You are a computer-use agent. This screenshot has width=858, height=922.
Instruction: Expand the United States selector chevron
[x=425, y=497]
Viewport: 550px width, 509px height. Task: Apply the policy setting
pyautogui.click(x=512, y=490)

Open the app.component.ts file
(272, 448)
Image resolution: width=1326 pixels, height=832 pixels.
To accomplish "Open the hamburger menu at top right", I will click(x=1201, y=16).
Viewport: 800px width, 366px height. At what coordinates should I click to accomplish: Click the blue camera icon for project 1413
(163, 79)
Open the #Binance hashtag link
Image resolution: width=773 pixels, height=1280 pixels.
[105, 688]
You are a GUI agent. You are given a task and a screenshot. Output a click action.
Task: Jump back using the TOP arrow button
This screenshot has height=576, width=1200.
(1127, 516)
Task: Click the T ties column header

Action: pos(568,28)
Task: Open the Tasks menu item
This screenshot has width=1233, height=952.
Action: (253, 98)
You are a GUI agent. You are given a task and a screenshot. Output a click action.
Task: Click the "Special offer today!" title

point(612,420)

+-------+

▶ _WHAT YOU ARE ASKED TO DO_:
Exactly reproduce the entries in their entirety.

▶ _EXERCISE ANSWER_:
You are a computer-use agent. This screenshot has width=858, height=922.
Instruction: Expand the United States selector chevron
[x=425, y=497]
Viewport: 550px width, 509px height. Task: Apply the policy setting
pyautogui.click(x=512, y=490)

Open the app.component.ts file
(272, 448)
Image resolution: width=1326 pixels, height=832 pixels.
To accomplish "Open the hamburger menu at top right", I will click(x=1201, y=16).
Viewport: 800px width, 366px height. At what coordinates should I click to accomplish: Click the blue camera icon for project 1413
(163, 79)
Open the #Binance hashtag link
Image resolution: width=773 pixels, height=1280 pixels.
[105, 688]
You are a GUI agent. You are given a task and a screenshot. Output a click action.
Task: Jump back using the TOP arrow button
This screenshot has height=576, width=1200.
(1127, 516)
Task: Click the T ties column header

Action: pos(568,28)
Task: Open the Tasks menu item
This screenshot has width=1233, height=952.
Action: (253, 98)
You are a GUI agent. You are given a task and a screenshot. Output a click action.
Task: Click the "Special offer today!" title

point(612,420)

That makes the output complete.